Firms complain of contaminated crude from US reserve

Three firms that bought crude oil last year from U.S. emergency stockpiles raised concerns about the dangerous levels of a poisonous chemical in the cargo, according to Energy Department reports



Royal Dutch Shell Co, Australian bank Macquarie Group and PetroChina International America, the U.S. trading arm of state-owned energy firm PetroChina Co Ltd raised concerns about high H2S levels, according to the shipping documents, emails provided by the Energy Department in response to a public records request, and a department official who declined to be identified.

Problems with crude quality would make the U.S. Strategic Petroleum Reserve (SPR) less useful in an emergency because refiners would need to spend time and money removing contamination before producing fuel.

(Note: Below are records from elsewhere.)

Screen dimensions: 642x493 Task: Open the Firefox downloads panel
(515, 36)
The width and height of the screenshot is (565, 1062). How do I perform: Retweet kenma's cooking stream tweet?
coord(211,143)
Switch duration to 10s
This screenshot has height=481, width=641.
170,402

The reserve is the world's largest government stockpile, currently holding 665 million barrels. Hydrogen sulfide (H2S) occurs naturally in crude and natural gas, but oil producers typically decontaminate such products before delivery to buyers. High levels of H2S can corrode refinery parts and pipelines - and can be lethal to humans in gas form. Authorities in all major consuming countries keep oil in reserve to ensure that they do not run out of crude to refine into fuels if a natural disaster or war disrupts global supplies. The U.S. government established its reserve in 1975 following the Arab oil embargo.

The U.S. Department of Energy oversees the reserve and periodically sells some of its oil at times when there are no emergencies, as it did with the sales that sparked contamination concerns. The department took responsibility for cleaning the shipment to PetroChina with an additive after it determined in May of last year that levels of H2S were too high, according to the department official. The department disputes tests showing levels were too high in the other two cargoes, the official said. All three firms bought cargoes of SPR oil stored in an underground salt cavern in Bryan Mound, Texas last year. The oil was pumped from Bryan Mound through pipelines to the nearest oil terminal at Freeport, Texas before being loaded onto ships, according to records reviewed by Reuters and the department official.

The Freeport facility is owned by Houston-based Enterprise Products Partners LP. Enterprise knew about higher levels of H2S in a small number of cargoes traded between private firms that passed through its terminal, Enterprise Senior Vice President Brent Secrest told Reuters in an interview.

In March, Shell complained to the Energy Department after finding high levels of H2S in a cargo the company bought as part of a 6.2 million-barrel purchase from the U.S. government in January, according to emails provided by the department in response to the Reuters public records request. The firm was "unpleasantly surprised" to find the high levels, Shell oil trader Steve Sellers wrote to the department, adding that the issue caused concern at Shell about the quality of SPR crude for future purchases. The oil firm's emails said an initial test sample detected H2S gas at levels of less than five parts per million (ppm). But a later test by Shell - after it shipped the crude by boat to another U.S. location - showed H2S levels of 600 parts per million, according to Shell's emails to the department.

Exposure to vapors containing 500-700 ppm of H2S could cause a person to collapse in five minutes and die within an hour, according to the U.S. Occupational Safety and Health Administration. In November, Australian bank Macquarie Group bought the third shipment from the SPR and sold it to PetroChina, according to the shipping documents reviewed by Reuters. A testing company named Inspectorate tested a sample from the SPR cargo purchased by Macquarie, according to the documents, and found H2S levels of up to 9,000 ppm.